Ella Enchanted

chapter 23

THREE DAYS after Char left, Father went too, off to be a merchant again.

Before leaving, he spoke to me privately in the small parlor he had converted into his study.

"I leave at noon," he said. "Thank heaven the fairy left me my will and my reason so that I can leave, although I shall long for my Olga every moment I'm gone. What a gift! If I could take this knife" -- he touched the scabbard at his waist -- "and carve out the part of my heart that belongs to my wife, I should do it."

He would never hurt himself. "Why must I stay with them?" I asked.

"Where else can you go? You fled finishing school, and you'll be in better society here than you would find with me. Including me. Don't run off again."

"You are better society than they are," I said. It was true: There was a little honesty in Father but none at all in Hattie or Mum Olga.

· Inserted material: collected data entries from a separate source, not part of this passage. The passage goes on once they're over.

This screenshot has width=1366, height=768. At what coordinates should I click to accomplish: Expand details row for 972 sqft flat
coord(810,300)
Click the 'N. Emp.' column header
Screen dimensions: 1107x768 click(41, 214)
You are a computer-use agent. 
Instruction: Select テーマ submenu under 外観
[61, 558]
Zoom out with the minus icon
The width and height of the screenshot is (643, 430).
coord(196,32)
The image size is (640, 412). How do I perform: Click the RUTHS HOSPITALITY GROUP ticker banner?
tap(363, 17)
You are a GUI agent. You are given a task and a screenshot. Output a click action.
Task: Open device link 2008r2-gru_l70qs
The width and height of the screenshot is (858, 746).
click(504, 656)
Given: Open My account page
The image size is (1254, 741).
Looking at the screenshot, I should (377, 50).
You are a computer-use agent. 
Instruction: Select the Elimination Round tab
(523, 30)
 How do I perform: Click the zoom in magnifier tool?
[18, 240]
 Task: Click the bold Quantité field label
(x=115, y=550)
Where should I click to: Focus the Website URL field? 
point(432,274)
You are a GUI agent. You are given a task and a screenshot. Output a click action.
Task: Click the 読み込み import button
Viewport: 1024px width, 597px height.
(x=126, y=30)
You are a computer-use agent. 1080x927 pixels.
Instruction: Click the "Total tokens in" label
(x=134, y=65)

"This is praise indeed. Come, tell your father good-bye."

"Farewell."

"I shall miss you, child." He kissed my forehead. "I prefer to love my wife from afar. I shall not soon return."

"I don't care."

But I found that I did.

As soon as Father's carriage disappeared from view, Mum Olga swallowed her tears and directed a manservant to transfer my belongings to a room in the servants' wing.

With a tiny window and no fireplace, it was more cell than room, just large enough for a pallet on the floor and a small wardrobe. It was cold now in late November. In winter it would be a chamber of ice.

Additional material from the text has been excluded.